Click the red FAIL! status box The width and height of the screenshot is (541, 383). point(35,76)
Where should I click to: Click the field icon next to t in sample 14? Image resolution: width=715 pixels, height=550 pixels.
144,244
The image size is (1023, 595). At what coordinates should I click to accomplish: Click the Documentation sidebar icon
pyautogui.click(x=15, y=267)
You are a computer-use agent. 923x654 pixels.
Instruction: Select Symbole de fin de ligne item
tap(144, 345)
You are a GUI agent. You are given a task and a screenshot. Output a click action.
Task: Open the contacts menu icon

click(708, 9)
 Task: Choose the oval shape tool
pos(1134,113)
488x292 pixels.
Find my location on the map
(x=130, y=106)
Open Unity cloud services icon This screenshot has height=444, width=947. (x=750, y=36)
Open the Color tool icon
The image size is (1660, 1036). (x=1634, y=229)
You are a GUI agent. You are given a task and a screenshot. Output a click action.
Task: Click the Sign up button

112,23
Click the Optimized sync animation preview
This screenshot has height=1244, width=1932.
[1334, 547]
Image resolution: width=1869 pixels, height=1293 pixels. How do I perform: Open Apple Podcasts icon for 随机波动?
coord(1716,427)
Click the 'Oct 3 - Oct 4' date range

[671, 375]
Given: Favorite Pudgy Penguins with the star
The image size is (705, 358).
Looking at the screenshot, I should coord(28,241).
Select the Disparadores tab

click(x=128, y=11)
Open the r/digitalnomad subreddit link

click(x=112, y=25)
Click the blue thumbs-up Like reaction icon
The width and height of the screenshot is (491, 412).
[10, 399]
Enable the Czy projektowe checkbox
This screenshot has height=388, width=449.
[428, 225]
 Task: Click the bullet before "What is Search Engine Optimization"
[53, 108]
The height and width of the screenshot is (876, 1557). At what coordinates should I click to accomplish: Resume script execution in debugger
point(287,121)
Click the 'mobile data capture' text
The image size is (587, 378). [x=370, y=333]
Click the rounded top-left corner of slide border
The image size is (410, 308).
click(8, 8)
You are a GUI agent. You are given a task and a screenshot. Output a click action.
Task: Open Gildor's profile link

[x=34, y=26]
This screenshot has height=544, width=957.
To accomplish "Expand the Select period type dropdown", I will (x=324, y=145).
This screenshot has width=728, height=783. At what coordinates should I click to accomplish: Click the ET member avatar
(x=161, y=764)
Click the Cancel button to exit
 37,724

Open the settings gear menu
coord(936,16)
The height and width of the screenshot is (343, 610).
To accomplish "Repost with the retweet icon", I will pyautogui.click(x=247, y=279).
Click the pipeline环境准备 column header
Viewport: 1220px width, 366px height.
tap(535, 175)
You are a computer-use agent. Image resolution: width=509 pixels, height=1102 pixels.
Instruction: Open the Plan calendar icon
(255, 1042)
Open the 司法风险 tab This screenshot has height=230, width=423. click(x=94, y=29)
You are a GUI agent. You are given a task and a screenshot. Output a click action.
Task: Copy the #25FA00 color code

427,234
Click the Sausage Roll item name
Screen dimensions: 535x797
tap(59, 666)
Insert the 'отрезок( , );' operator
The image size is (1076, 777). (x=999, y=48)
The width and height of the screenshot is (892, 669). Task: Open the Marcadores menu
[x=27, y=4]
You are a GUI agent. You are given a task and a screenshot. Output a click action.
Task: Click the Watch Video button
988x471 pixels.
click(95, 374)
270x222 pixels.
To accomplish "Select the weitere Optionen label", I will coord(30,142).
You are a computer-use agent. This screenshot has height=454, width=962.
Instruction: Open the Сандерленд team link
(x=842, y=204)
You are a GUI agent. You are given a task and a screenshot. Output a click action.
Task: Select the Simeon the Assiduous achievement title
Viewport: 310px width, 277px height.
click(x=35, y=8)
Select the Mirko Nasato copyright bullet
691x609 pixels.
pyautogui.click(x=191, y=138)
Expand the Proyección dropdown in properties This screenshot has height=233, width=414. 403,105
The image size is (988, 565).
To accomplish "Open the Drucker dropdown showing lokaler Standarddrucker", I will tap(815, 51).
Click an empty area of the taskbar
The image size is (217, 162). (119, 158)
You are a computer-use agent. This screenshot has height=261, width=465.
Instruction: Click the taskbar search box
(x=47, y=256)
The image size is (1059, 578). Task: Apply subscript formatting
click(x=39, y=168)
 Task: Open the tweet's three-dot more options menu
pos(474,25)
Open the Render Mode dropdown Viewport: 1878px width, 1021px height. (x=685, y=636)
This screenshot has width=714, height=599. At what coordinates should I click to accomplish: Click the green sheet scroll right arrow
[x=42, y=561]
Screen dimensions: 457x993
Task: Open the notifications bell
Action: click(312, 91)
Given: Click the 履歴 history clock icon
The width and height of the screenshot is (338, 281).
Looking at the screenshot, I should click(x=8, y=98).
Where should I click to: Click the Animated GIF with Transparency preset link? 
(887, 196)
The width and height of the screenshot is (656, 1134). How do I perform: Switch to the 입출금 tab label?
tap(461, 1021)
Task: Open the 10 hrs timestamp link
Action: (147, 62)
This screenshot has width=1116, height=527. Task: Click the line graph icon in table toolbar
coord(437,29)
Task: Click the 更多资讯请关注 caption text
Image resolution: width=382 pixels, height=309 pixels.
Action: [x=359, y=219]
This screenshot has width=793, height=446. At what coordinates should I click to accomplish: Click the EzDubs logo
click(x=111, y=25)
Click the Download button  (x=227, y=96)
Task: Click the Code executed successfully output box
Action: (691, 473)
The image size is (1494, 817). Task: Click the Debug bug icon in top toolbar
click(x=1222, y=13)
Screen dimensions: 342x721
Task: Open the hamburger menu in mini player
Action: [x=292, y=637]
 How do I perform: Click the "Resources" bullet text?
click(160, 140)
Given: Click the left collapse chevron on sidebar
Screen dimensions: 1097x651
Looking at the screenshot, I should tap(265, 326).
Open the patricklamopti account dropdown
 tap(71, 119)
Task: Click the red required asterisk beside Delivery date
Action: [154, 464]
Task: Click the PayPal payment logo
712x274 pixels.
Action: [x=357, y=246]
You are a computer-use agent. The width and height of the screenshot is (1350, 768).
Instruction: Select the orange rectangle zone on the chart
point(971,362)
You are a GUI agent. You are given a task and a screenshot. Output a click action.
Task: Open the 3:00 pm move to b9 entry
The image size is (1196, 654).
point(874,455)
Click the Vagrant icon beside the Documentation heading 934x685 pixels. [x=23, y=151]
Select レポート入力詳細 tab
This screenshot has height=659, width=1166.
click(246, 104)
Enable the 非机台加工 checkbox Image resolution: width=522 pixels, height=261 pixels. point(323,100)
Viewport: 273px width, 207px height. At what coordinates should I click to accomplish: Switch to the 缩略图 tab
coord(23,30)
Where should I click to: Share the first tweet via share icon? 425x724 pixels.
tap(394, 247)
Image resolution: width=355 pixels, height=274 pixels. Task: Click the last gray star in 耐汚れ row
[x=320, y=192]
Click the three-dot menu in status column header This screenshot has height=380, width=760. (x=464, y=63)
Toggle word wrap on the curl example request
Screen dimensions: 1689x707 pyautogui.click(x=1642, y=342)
__________
▸ **Task brief**
Convert every line of the entries above into a Markdown table with the columns Row and Line, leaving out blank lines.

▸ **Exercise response**
| Row | Line |
|---|---|
| 1 | Click the red FAIL! status box The width and height of the screenshot is (541, 383). point(35,76) |
| 2 | Where should I click to: Click the field icon next to t in sample 14? Image resolution: width=715 pixels, height=550 pixels. |
| 3 | 144,244 |
| 4 | The image size is (1023, 595). At what coordinates should I click to accomplish: Click the Documentation sidebar icon |
| 5 | pyautogui.click(x=15, y=267) |
| 6 | You are a computer-use agent. 923x654 pixels. |
| 7 | Instruction: Select Symbole de fin de ligne item |
| 8 | tap(144, 345) |
| 9 | You are a GUI agent. You are given a task and a screenshot. Output a click action. |
| 10 | Task: Open the contacts menu icon |
| 11 | click(708, 9) |
| 12 |  Task: Choose the oval shape tool |
| 13 | pos(1134,113) |
| 14 | 488x292 pixels. |
| 15 | Find my location on the map |
| 16 | (x=130, y=106) |
| 17 | Open Unity cloud services icon This screenshot has height=444, width=947. (x=750, y=36) |
| 18 | Open the Color tool icon |
| 19 | The image size is (1660, 1036). (x=1634, y=229) |
| 20 | You are a GUI agent. You are given a task and a screenshot. Output a click action. |
| 21 | Task: Click the Sign up button |
| 22 | 112,23 |
| 23 | Click the Optimized sync animation preview |
| 24 | This screenshot has height=1244, width=1932. |
| 25 | [1334, 547] |
| 26 | Image resolution: width=1869 pixels, height=1293 pixels. How do I perform: Open Apple Podcasts icon for 随机波动? |
| 27 | coord(1716,427) |
| 28 | Click the 'Oct 3 - Oct 4' date range |
| 29 | [671, 375] |
| 30 | Given: Favorite Pudgy Penguins with the star |
| 31 | The image size is (705, 358). |
| 32 | Looking at the screenshot, I should coord(28,241). |
| 33 | Select the Disparadores tab |
| 34 | click(x=128, y=11) |
| 35 | Open the r/digitalnomad subreddit link |
| 36 | click(x=112, y=25) |
| 37 | Click the blue thumbs-up Like reaction icon |
| 38 | The width and height of the screenshot is (491, 412). |
| 39 | [10, 399] |
| 40 | Enable the Czy projektowe checkbox |
| 41 | This screenshot has height=388, width=449. |
| 42 | [428, 225] |
| 43 |  Task: Click the bullet before "What is Search Engine Optimization" |
| 44 | [53, 108] |
| 45 | The height and width of the screenshot is (876, 1557). At what coordinates should I click to accomplish: Resume script execution in debugger |
| 46 | point(287,121) |
| 47 | Click the 'mobile data capture' text |
| 48 | The image size is (587, 378). [x=370, y=333] |
| 49 | Click the rounded top-left corner of slide border |
| 50 | The image size is (410, 308). |
| 51 | click(8, 8) |
| 52 | You are a GUI agent. You are given a task and a screenshot. Output a click action. |
| 53 | Task: Open Gildor's profile link |
| 54 | [x=34, y=26] |
| 55 | This screenshot has height=544, width=957. |
| 56 | To accomplish "Expand the Select period type dropdown", I will (x=324, y=145). |
| 57 | This screenshot has width=728, height=783. At what coordinates should I click to accomplish: Click the ET member avatar |
| 58 | (x=161, y=764) |
| 59 | Click the Cancel button to exit |
| 60 |  37,724 |
| 61 | Open the settings gear menu |
| 62 | coord(936,16) |
| 63 | The height and width of the screenshot is (343, 610). |
| 64 | To accomplish "Repost with the retweet icon", I will pyautogui.click(x=247, y=279). |
| 65 | Click the pipeline环境准备 column header |
| 66 | Viewport: 1220px width, 366px height. |
| 67 | tap(535, 175) |
| 68 | You are a computer-use agent. Image resolution: width=509 pixels, height=1102 pixels. |
| 69 | Instruction: Open the Plan calendar icon |
| 70 | (255, 1042) |
| 71 | Open the 司法风险 tab This screenshot has height=230, width=423. click(x=94, y=29) |
| 72 | You are a GUI agent. You are given a task and a screenshot. Output a click action. |
| 73 | Task: Copy the #25FA00 color code |
| 74 | 427,234 |
| 75 | Click the Sausage Roll item name |
| 76 | Screen dimensions: 535x797 |
| 77 | tap(59, 666) |
| 78 | Insert the 'отрезок( , );' operator |
| 79 | The image size is (1076, 777). (x=999, y=48) |
| 80 | The width and height of the screenshot is (892, 669). Task: Open the Marcadores menu |
| 81 | [x=27, y=4] |
| 82 | You are a GUI agent. You are given a task and a screenshot. Output a click action. |
| 83 | Task: Click the Watch Video button |
| 84 | 988x471 pixels. |
| 85 | click(95, 374) |
| 86 | 270x222 pixels. |
| 87 | To accomplish "Select the weitere Optionen label", I will coord(30,142). |
| 88 | You are a computer-use agent. This screenshot has height=454, width=962. |
| 89 | Instruction: Open the Сандерленд team link |
| 90 | (x=842, y=204) |
| 91 | You are a GUI agent. You are given a task and a screenshot. Output a click action. |
| 92 | Task: Select the Simeon the Assiduous achievement title |
| 93 | Viewport: 310px width, 277px height. |
| 94 | click(x=35, y=8) |
| 95 | Select the Mirko Nasato copyright bullet |
| 96 | 691x609 pixels. |
| 97 | pyautogui.click(x=191, y=138) |
| 98 | Expand the Proyección dropdown in properties This screenshot has height=233, width=414. 403,105 |
| 99 | The image size is (988, 565). |
| 100 | To accomplish "Open the Drucker dropdown showing lokaler Standarddrucker", I will tap(815, 51). |
| 101 | Click an empty area of the taskbar |
| 102 | The image size is (217, 162). (119, 158) |
| 103 | You are a computer-use agent. This screenshot has height=261, width=465. |
| 104 | Instruction: Click the taskbar search box |
| 105 | (x=47, y=256) |
| 106 | The image size is (1059, 578). Task: Apply subscript formatting |
| 107 | click(x=39, y=168) |
| 108 |  Task: Open the tweet's three-dot more options menu |
| 109 | pos(474,25) |
| 110 | Open the Render Mode dropdown Viewport: 1878px width, 1021px height. (x=685, y=636) |
| 111 | This screenshot has width=714, height=599. At what coordinates should I click to accomplish: Click the green sheet scroll right arrow |
| 112 | [x=42, y=561] |
| 113 | Screen dimensions: 457x993 |
| 114 | Task: Open the notifications bell |
| 115 | Action: click(312, 91) |
| 116 | Given: Click the 履歴 history clock icon |
| 117 | The width and height of the screenshot is (338, 281). |
| 118 | Looking at the screenshot, I should click(x=8, y=98). |
| 119 | Where should I click to: Click the Animated GIF with Transparency preset link?  |
| 120 | (887, 196) |
| 121 | The width and height of the screenshot is (656, 1134). How do I perform: Switch to the 입출금 tab label? |
| 122 | tap(461, 1021) |
| 123 | Task: Open the 10 hrs timestamp link |
| 124 | Action: (147, 62) |
| 125 | This screenshot has width=1116, height=527. Task: Click the line graph icon in table toolbar |
| 126 | coord(437,29) |
| 127 | Task: Click the 更多资讯请关注 caption text |
| 128 | Image resolution: width=382 pixels, height=309 pixels. |
| 129 | Action: [x=359, y=219] |
| 130 | This screenshot has width=793, height=446. At what coordinates should I click to accomplish: Click the EzDubs logo |
| 131 | click(x=111, y=25) |
| 132 | Click the Download button  (x=227, y=96) |
| 133 | Task: Click the Code executed successfully output box |
| 134 | Action: (691, 473) |
| 135 | The image size is (1494, 817). Task: Click the Debug bug icon in top toolbar |
| 136 | click(x=1222, y=13) |
| 137 | Screen dimensions: 342x721 |
| 138 | Task: Open the hamburger menu in mini player |
| 139 | Action: [x=292, y=637] |
| 140 |  How do I perform: Click the "Resources" bullet text? |
| 141 | click(160, 140) |
| 142 | Given: Click the left collapse chevron on sidebar |
| 143 | Screen dimensions: 1097x651 |
| 144 | Looking at the screenshot, I should tap(265, 326). |
| 145 | Open the patricklamopti account dropdown |
| 146 |  tap(71, 119) |
| 147 | Task: Click the red required asterisk beside Delivery date |
| 148 | Action: [154, 464] |
| 149 | Task: Click the PayPal payment logo |
| 150 | 712x274 pixels. |
| 151 | Action: [x=357, y=246] |
| 152 | You are a computer-use agent. The width and height of the screenshot is (1350, 768). |
| 153 | Instruction: Select the orange rectangle zone on the chart |
| 154 | point(971,362) |
| 155 | You are a GUI agent. You are given a task and a screenshot. Output a click action. |
| 156 | Task: Open the 3:00 pm move to b9 entry |
| 157 | The image size is (1196, 654). |
| 158 | point(874,455) |
| 159 | Click the Vagrant icon beside the Documentation heading 934x685 pixels. [x=23, y=151] |
| 160 | Select レポート入力詳細 tab |
| 161 | This screenshot has height=659, width=1166. |
| 162 | click(246, 104) |
| 163 | Enable the 非机台加工 checkbox Image resolution: width=522 pixels, height=261 pixels. point(323,100) |
| 164 | Viewport: 273px width, 207px height. At what coordinates should I click to accomplish: Switch to the 缩略图 tab |
| 165 | coord(23,30) |
| 166 | Where should I click to: Share the first tweet via share icon? 425x724 pixels. |
| 167 | tap(394, 247) |
| 168 | Image resolution: width=355 pixels, height=274 pixels. Task: Click the last gray star in 耐汚れ row |
| 169 | [x=320, y=192] |
| 170 | Click the three-dot menu in status column header This screenshot has height=380, width=760. (x=464, y=63) |
| 171 | Toggle word wrap on the curl example request |
| 172 | Screen dimensions: 1689x707 pyautogui.click(x=1642, y=342) |